Namun hal tersebut tidak berlaku bagi Sardar, yang justru berupaya ‘mendamaikan’ sains dengan agama. Menurutnya, spirit berfikir yang ada di dalam ilmu-ilmu sains perlu diadopsi oleh orang-orang yang beragama, sehingga mampu menjadi manusia yang berfikir seutuhnya. Dari sini kemudian, Sardar mulai melakukan upaya-upaya ‘melawan’ berbagai pemikiran yang tidak sesuai dengan prinsip-prinsip keadilan dan kemanusiaan. Ini terlihat dalam karya tafsirnya yang berjudul Reading The Qur’an: The Contemporary Relevance of The Sacred Text of Islam, atau yang dalam edisi Bahasa Indonesianya berjudul Ngaji Qur’an di Zaman Edan.
Dalam bukunya tersebut, Sardar berkata, “Rekonstruksi terhadap ajaran-ajaran Islam mutlak diperlukan, karena produk-produk pemikiran (hukum) berupa syariat justru bertentangan dengan perintah al-Qur’an. Apa yang digariskan al-Qur’an sebagai kondisi “batas” (maksimal), justru syari’at menjadikannya sebagai norma utama. Al-Qur’an sangat menekankan keadilan, tetapi syari’at justru menebarkan ketidakadilan.” Jadi, definisi syariat menurut Sardar disini ialah produk pemikiran (ijtihad) manusia, yang dalam hal ini pendapat para ulama masa lalu.
Perlu digarisbawahi disini, bahwa argumen Sardar tersebut bukan mengkritik “Islam”, ataupun menghina “Islam”. Jika dibaca lebih jernih, argumen Sardar tersebut mengkritik produk-produk hukum (syariat) yang dihasilkan oleh para ulama masa silam. Secara tersirat, Sardar sedang melakukan otokritik, yaitu mengkritik berbagai penafsiran yang justru tidak mendatangkan keadilan dan kemaslahatan bagi umat manusia. Otokritik Sardar tersebut jika dibaca pada masa kini menjadi semacam ‘oase’, dimana saat ini banyak orang yang lebih memilih fanatik dalam beragama. Sebuah sikap yang gagal dalam membedakan mana sumber hukum, dan mana produk hukum (pemikiran).

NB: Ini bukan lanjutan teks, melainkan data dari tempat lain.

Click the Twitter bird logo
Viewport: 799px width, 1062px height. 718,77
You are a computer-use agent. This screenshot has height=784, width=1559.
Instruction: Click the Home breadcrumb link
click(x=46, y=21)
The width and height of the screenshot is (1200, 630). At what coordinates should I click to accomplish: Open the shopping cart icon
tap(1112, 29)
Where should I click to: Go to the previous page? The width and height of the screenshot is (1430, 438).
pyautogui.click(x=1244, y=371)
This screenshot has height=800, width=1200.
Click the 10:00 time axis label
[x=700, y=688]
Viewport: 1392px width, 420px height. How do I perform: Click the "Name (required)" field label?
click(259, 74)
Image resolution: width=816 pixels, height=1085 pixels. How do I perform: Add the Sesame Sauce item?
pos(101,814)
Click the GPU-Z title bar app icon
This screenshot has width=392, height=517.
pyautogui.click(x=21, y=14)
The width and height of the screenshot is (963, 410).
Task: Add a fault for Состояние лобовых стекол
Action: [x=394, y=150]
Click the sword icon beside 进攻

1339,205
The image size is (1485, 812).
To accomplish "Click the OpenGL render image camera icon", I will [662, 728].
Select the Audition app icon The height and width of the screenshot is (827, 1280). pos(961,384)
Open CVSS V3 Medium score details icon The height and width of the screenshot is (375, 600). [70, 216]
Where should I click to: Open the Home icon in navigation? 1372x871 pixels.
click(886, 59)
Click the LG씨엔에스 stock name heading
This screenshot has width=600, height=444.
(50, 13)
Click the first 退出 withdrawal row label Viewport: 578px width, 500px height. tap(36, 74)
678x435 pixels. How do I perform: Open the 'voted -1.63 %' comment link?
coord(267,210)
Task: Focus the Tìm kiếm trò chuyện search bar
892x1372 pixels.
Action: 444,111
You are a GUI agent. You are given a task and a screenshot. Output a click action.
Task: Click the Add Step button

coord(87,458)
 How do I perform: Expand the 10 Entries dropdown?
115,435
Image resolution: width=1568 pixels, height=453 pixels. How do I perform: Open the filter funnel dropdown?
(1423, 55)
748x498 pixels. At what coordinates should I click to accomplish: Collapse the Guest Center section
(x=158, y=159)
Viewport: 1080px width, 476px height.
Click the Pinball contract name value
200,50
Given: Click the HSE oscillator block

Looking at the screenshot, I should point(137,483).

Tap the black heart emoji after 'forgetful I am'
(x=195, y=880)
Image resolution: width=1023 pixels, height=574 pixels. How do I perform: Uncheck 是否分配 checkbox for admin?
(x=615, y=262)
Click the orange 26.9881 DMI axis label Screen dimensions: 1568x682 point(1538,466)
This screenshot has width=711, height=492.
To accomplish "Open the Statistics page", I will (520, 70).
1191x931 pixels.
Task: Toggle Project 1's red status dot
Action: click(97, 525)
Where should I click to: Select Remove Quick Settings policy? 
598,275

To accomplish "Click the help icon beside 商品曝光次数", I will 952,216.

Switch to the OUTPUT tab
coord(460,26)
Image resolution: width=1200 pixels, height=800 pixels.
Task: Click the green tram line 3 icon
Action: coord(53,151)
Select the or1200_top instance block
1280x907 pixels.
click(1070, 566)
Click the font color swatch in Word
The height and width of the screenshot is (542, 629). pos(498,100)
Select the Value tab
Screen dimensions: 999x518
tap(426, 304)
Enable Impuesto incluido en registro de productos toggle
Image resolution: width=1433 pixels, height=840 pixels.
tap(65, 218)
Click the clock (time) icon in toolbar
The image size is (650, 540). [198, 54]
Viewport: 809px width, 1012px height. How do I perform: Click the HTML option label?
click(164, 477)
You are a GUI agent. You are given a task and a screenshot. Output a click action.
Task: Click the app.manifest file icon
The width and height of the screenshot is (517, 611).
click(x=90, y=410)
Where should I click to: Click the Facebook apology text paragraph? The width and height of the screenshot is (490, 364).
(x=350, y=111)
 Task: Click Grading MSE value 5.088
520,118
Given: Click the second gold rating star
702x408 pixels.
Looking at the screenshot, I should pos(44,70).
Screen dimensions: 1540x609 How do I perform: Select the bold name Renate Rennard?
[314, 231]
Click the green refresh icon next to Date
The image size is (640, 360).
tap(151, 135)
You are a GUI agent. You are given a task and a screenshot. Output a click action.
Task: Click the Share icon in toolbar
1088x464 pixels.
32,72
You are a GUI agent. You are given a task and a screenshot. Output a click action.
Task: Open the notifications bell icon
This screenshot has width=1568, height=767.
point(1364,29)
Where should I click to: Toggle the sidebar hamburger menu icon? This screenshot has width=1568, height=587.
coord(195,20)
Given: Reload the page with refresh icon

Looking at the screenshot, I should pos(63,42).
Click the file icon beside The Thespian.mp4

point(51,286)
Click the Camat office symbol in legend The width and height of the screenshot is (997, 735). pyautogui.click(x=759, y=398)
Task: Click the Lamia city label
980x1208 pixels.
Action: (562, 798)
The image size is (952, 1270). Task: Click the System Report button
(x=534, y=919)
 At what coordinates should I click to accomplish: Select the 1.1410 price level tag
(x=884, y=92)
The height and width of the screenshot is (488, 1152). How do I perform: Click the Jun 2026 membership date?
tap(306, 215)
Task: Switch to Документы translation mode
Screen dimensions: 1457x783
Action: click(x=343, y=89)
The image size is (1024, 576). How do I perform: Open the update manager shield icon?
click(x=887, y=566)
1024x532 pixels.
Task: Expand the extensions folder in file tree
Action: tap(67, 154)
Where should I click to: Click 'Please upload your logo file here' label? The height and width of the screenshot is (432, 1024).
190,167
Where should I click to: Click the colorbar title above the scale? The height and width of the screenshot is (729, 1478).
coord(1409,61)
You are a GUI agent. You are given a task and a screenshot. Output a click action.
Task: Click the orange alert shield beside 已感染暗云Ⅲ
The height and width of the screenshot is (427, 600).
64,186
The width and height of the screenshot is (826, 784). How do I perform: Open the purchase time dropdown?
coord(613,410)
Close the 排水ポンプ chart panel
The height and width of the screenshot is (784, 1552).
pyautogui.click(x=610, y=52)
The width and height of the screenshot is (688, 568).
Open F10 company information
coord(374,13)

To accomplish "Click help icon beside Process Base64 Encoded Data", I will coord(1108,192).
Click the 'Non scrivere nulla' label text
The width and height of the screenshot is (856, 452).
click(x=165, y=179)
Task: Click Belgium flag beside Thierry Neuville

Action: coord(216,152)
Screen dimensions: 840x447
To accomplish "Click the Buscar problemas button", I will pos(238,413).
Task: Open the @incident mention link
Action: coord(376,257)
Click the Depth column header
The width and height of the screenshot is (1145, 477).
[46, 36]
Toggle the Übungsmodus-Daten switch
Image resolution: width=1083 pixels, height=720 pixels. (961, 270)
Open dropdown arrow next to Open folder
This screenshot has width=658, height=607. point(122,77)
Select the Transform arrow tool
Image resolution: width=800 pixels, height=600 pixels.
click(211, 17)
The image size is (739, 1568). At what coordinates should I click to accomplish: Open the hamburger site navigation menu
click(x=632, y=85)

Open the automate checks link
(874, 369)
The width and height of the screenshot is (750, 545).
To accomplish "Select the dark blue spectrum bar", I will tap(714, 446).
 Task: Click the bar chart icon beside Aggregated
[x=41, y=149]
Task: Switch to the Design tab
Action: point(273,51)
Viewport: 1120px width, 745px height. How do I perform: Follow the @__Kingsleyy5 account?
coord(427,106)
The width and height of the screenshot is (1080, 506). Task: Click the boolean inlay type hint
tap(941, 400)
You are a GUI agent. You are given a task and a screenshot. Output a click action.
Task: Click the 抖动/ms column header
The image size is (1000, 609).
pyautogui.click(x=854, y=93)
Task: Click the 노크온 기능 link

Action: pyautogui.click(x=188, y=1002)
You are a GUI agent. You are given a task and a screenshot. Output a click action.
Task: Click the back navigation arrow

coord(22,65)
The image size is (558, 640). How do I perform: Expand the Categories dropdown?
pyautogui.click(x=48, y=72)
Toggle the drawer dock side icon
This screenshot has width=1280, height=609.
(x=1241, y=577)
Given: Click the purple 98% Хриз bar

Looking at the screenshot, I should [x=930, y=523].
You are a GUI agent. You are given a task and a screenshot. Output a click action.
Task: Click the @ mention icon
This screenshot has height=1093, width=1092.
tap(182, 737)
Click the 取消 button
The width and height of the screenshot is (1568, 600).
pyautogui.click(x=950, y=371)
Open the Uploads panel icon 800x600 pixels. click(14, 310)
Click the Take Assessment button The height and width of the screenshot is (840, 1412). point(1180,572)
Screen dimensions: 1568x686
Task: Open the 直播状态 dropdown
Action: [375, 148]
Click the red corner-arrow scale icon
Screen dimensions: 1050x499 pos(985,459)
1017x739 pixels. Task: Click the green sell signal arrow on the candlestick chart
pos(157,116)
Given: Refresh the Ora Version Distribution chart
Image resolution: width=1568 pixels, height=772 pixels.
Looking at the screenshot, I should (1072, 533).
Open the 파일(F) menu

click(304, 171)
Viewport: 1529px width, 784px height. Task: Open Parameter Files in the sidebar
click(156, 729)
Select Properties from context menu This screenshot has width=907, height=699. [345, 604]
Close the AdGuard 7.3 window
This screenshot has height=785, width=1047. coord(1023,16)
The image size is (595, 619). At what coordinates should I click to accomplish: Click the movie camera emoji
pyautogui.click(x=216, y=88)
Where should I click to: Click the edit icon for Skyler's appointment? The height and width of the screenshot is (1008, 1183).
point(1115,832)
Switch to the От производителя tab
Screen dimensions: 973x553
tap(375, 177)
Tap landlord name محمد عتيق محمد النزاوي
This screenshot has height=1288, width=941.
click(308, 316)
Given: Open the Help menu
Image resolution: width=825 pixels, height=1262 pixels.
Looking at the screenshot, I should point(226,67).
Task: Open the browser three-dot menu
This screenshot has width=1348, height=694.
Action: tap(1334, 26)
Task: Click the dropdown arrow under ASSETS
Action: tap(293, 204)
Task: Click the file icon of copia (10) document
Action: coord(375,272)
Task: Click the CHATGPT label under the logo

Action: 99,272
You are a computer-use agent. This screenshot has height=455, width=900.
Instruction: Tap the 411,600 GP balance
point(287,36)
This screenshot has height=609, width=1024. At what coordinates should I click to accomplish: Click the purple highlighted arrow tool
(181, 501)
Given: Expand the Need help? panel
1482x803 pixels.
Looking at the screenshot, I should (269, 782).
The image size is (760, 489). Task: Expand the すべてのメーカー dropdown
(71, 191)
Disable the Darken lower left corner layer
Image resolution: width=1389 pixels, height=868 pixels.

Otokritik yang disampaikan Sardar misalnya:
“Al-Qur’an menyatakan “tidak ada paksaan dalam beragama”, tetapi syari’at (produk hukum) memerintahkan hukuman mati bagi yang murtad. Lalu aturan-aturan didalam syariat yang terkait dengan perceraian, tunjangan cerai, dan pengasuhan anak sangat merendahkan perempuan, sementara al-Qur’an menuntut laki-laki dan perempuan diperlakukan sama dihadapan hukum. Kemudian, hadd (sanksi) yang dalam al-Qur’an bermakna batasan (maksimal), akan tetapi syariat menjadikan hadd sebagai norma hukum yang utama.”
Kritik keras yang diluncurkan Sardar tersebut ditujukan pada syariat (produk hukum) yang telah menyimpang dari spirit al-Qur’an. Aspek keadilan dan kemanusiaan memang menjadi tolok ukur utama Sardar dalam menakar suatu produk hukum (syariat). Baginya, al-Qur’an telah memuat prinsip-prinsip keadilan dan kemanusiaan, tetapi terkadang terhalang oleh berbagai penafsiran yang bermuatan motif-motif negatif. Berikut pandangan Ziauddin Sardar tentang syariat seperti terekam dalam karya Reading The Qur’an nya :
“Syariat bukanlah hukum yang ‘membeku dan terkubur’ dalam sejarah. Syari’at haruslah dinamis, senantiasa berubah dan menyesuaikan diri dengan perubahan seraya tetap setia pada prinsip-prinsip al-Qur’an. Syari’at tidak lagi berkutat pada ‘fisik’, tetapi spirit yang terkandung didalamnya mampu membawa kemaslahatan kehidupan umat manusia.”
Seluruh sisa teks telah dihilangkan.